Di dalam menjalankan pemerintahan daerah tersebut, Kepala Daerah dan Dewan Perwakilan Rakyat Daerah (DPRD) berperan sangat penting dan menentukan. Kepala Daerah dan DPRD berwenang menentukan pengaturan pembangunan daerah, melalui penetapan Peraturan Daerah (Perda) dan kebijakan strategis daerah. Oleh karena itu dapat dipastikan bahwa hubungan yang baik antara pihak eksekutif (Kepala Daerah - Bupati) dan DPRD (Kabupaten) sangat menentukan kinerja pembangunan daerah.
Hubungan Bupati dengan DPRD Kabupaten diwujudkan dalam komunikasi politik. Dalam penelitian akan dilakukan penyelidikan komunikasi politik antara Bupati Sidoarjo dengan DPRD Sidoarjo. Secara khusus, penelitian akan terfokus pada empat hal, yaitu : (1) sikap dan perilaku eksekutif dan legislatif, (2) perkembangan interaksi eksekutif dengan legislatif, (3) perubahan struktur (pola-pola interaksi) eksekutif dengan legislatif, serta (4) deskripsi kendala hubungan tersebut.
Penelitian dilakukan dengan melakukan wawancara langsung terhadap 100 orang responden yang dianggap memiliki pengetahuan dan pemahaman yang memadai tentang komunikasi politik antara pihak eksekutif dan legislatif di Kabupaten Sidoarjo. Responden terdiri dari 60 orang aparatur Pemerintah Kabupaten Sidoarjo dan 40 orang anggota DPRD Sidoarjo. Selain itu dilakukan juga pengumpulan data sekunder termasuk keterangan dari sejumlah tokoh masyarakat, agama dan LSM di Kabupaten Sidoarjo.
Berdasarkan data yang dikumpul, ditemukan bahwa kedua pihak (eksekutif maupun legislatif) melakukan komunikasi politik terhadap publik Sidoarjo. Mengingat bahwa Sidoarjo telah mengarah menjadi daerah industri, terlihat jelas bagaimana masalah-masalah yang terkait dengan kegiatan industri menjadi isu sentral termasuk dalam bidang politik. Tuntutan kenaikan gaji dari kelompok buruh merupakan isu yang popular di kalangan legislatif maupun eksekutif.
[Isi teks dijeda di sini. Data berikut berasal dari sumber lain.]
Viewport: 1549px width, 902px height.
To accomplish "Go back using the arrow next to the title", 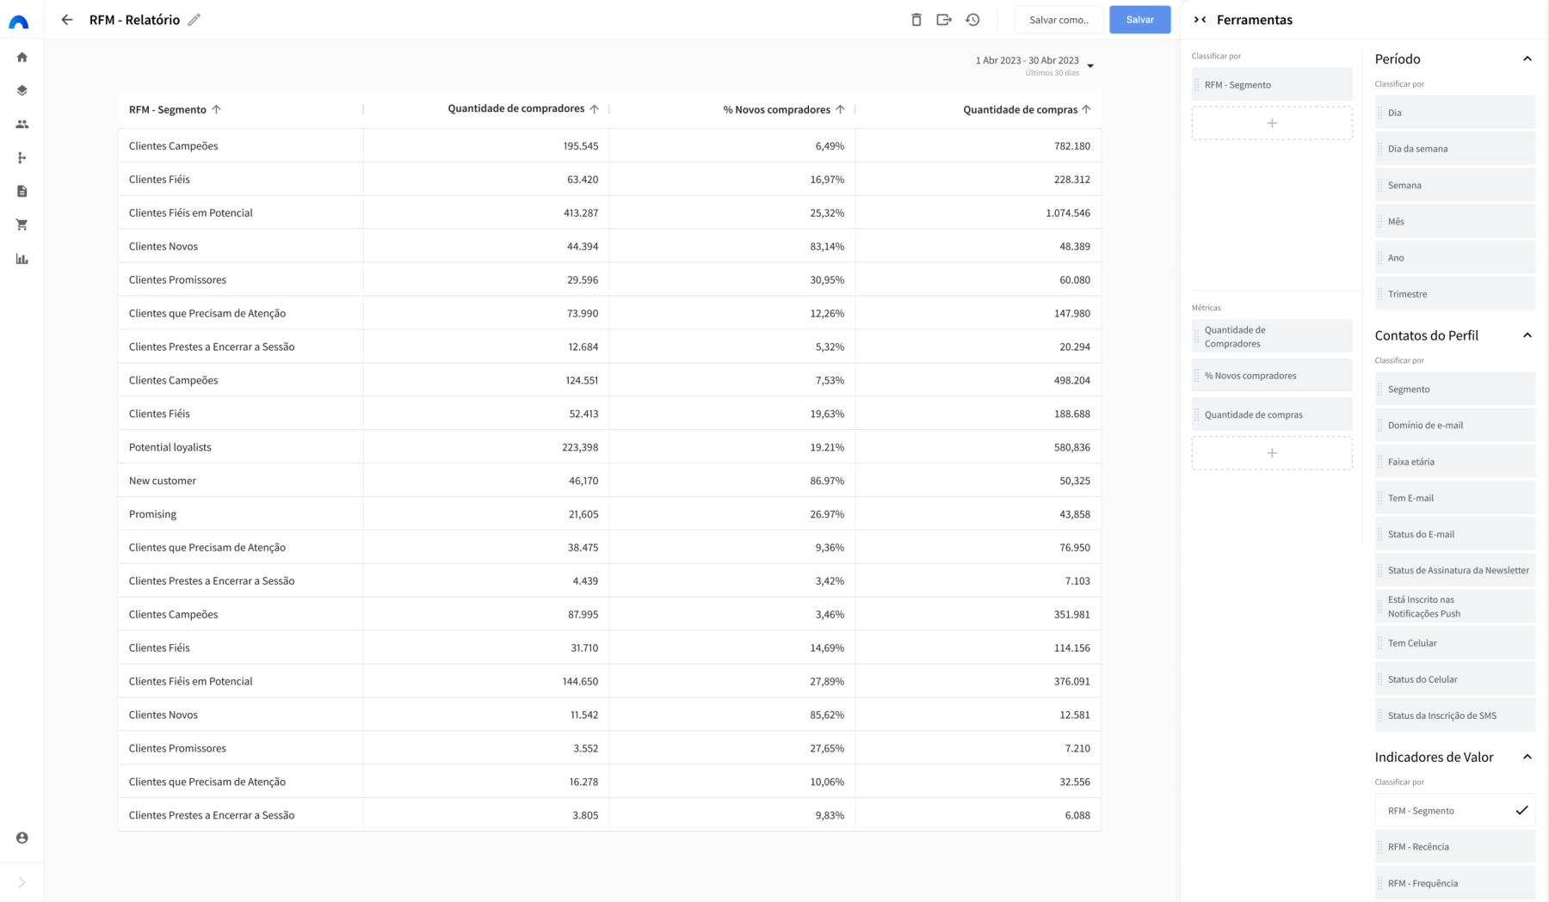I will click(x=66, y=19).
Hubungan antara pihak eksekutif dan legislatif sendiri memperlihatkan gejala yang cukup menarik, dimana masing-masing pihak merasa lebih superior. Sadar atau tidak, kecenderungan ini mengakibatkan adanya tarik menarik kepentingan antara kedua institusi. Masing-masing insitusi saling mempengaruhi, karena kebetulan pihak Bupati Sidoarjo berasal dari Partai Kebangkitan Bangsa, dan di DPRD Kabupaten Sidoarjo sendiri, fraksi PKB termasuk fraksi yang signifikan. Ketua DPRD Kabupaten Sidoarjo pun sebenarnya berasal dari fraksi PKB.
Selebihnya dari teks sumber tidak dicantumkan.